## [TASKS TO PERFORM]
A. Retype the part of the comment on "The Celebration" between "Have you googled" and "an incest survivor.", inclusive.
B. Pick up the comment on "The Celebration" and Dogme 95 after its final sentence and keep writing it.

## [PASSAGE SHOWN]
****************

As you may know, the director of "The Celebration" co-created Dogme 95 with Lars von Trier who directed Melancholia.
I
actually saw 'The Celebration' when it came out and was already aware
of Dogme 95. I was very serious about film in those days and interested
in Lars von Trier after his "Breaking the Waves" film, starring Emily
Watson. Although "Breaking the Waves' predates Dogme 95, I suspect
making that film influenced von Trier to create Dogme 95.
Have you googled Dogme 95? Filmmakers all over the world followed its principles.
I
cannot comment on 'The Celebration', no coherently or cogently. My
first level of experience with the film was as both an incest survivor
and the mother of an incest survivor.
One note on your very well
written commentary: I blanched to read your repeated use of the word
'fuck', which you have not used much in our past interactions. Then I
remember that for many years, whenever I told someone about my
daughter's incest, I always said "he butt bucked her', even though most
people winced at my language. I wanted them to wince. I wanted people to
know incest and pedophilia go on all the time, it is ugly and they
should, at the very least, wince to hear about it.
I can't write
about 'The Celebration' without writing about my experience as an incest
survivor and the mother of one. It is wrenching to write about it and
you aren't my friend, so why would I risk needless suffering to relate
to you theory that the film is a metaphor for how western, capitalist,
dominator culture rapes, or violates, humans as a fundamental cultural
mechanism. I am glad to read a male sharing such thoughts, though. And I
reiterate: you write so beautifully, Marc. You know I have long
believed you should be writing books.
Anyway, longwinded as ever,
I really just wanted to post a suggestion. Given your theory that in
'The Celebration' rape is a metaphor for the dominator culture*" I'd be
interested to read your comments after you watch, if you haven't
already, Breaking the Waves. It is a brutal film about, at a metaphor
level, western society uses women and women allow themselves to be used.
*I
have not used the word patriarchy since I read Riane Eisler's book, The
Partnership Way. Using the word, I concluded long ago, only reinforces
negative patterns humanity will release as it heals itself. Patriarchy
and matriarchy are a bit analogous to the patisanship we see in
politics. I see little gain in perpetuating the schism. And I know many
men who are just as offended by women using the word matriarchy or
feminism -- feminism is getting to be a dirty word! -- as I find myself
feeling, if not quite offended, a bit dissonant, to hear the word
patriarchy.

****************

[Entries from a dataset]
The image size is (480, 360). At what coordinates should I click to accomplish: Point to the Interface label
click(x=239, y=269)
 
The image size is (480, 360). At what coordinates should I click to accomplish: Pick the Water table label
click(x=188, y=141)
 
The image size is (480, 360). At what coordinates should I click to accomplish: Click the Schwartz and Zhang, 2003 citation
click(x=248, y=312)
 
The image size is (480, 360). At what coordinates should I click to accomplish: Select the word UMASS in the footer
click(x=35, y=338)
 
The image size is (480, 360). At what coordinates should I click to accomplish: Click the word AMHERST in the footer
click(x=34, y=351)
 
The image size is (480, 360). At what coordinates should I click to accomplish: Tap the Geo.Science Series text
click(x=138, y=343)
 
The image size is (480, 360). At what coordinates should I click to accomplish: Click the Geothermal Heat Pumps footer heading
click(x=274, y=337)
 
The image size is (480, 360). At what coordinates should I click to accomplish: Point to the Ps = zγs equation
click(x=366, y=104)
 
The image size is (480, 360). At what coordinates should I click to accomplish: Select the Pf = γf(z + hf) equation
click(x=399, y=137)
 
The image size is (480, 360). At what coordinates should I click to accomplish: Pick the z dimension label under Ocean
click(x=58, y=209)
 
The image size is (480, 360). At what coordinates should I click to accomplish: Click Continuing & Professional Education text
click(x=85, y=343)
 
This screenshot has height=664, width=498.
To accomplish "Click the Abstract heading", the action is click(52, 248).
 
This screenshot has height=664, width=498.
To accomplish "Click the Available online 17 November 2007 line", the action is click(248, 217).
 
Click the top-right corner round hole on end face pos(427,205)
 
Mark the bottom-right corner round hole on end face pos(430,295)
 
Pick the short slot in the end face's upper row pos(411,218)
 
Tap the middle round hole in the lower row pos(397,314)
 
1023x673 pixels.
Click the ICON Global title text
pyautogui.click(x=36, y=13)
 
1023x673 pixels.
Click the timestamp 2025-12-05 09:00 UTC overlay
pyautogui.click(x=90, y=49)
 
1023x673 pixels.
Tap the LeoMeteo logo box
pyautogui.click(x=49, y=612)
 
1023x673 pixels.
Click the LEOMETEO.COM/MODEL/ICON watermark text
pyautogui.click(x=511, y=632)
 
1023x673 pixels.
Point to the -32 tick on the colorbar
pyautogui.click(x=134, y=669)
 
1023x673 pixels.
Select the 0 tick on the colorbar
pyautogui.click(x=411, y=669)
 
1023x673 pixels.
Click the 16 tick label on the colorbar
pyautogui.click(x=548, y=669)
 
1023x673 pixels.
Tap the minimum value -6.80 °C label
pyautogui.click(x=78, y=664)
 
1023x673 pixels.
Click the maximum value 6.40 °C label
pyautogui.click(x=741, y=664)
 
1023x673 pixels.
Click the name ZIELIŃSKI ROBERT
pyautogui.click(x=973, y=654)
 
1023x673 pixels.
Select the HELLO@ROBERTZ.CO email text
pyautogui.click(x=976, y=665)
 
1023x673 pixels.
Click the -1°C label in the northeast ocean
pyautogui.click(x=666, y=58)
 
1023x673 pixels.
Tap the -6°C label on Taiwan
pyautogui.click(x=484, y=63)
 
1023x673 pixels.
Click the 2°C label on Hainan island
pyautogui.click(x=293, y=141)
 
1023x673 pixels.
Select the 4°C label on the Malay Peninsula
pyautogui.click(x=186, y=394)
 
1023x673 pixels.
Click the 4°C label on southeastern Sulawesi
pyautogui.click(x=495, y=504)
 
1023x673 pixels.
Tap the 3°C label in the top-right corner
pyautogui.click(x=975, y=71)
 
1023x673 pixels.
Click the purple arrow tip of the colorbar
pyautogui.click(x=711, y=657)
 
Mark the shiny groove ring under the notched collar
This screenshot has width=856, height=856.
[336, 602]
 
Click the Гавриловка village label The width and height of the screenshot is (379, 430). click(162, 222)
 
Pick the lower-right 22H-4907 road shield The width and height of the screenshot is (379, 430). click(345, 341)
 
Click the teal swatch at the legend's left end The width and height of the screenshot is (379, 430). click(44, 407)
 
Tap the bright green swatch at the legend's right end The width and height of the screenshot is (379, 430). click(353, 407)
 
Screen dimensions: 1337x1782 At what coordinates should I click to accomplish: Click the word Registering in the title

****************

## [PER-TASK ANSWERS]
A.
Have you googled Dogme 95? Filmmakers all over the world followed its principles.
I
cannot comment on 'The Celebration', no coherently or cogently. My
first level of experience with the film was as both an incest survivor
and the mother of an incest survivor.

B.
You now the way forward: partnership, collaboration.
Good
call on your observation that the real celebration was the siblings
dancing, although I think the sixtieth birthday party was integral to
that celebration. The whole celebration was needed for the siblings to
get to that dancing together. Too many humans want to skip past the
hard bits of interaction. Not enough humans have the courage to do what
the incested son did.
I confronted my father, who incested me
from age 6 to 7. You might remember how my mother put a stop to it: I
send you 40 pages single-spaced typed called 'she who must be loved' and
you read it. As I have tried to engage with your well written,
intelligence analysis of 'The Celebration', I have felt a lot of old
pain around incest. I can't share my real thoughts about the film
without sharing those feelings and I have been unwilling to stir up my
pain for a blog comment you probably wouldn't read anyway.
Check
out Breaking the Waves by Lars von Trier, in the film debut of the
brilliant Emily Watson. It may have predated Dogme 95 but it belongs in
the Dogme 95 school.
And check out Dogville, starring Nicole
Kidman. Dogville was such an interesting film. von Trier dispensed with
conventional sets and showed he could create powerful film stories with
minimal sets, like an off-Broadway theater with no budget for sets. He
showed that the story people have to tell is what matters. And the story
in the film is also about women's debasement by the dominator culture.
I
know you don't care if I comment but ever since you posted this, I have
ruminated a lot about the film, my past as an incest survivor and the
mother of one. It's not just society 'out there' that rapes the human
spirit. People violate one another every day and all the time, like
treating someone like a scheduling detail when you have invited them to
celebrate their sixtieth birthday. You might see parallels to the
sixtieth birthday in the film and my sixtieth birthday last August and
how you treated my birthday. Clearly it was not a celebration to you,
eh? See? this is why I have not posted. I keep going to the same places
and I know it would anger and hurt you to read this so then I delete,
as I will delete this.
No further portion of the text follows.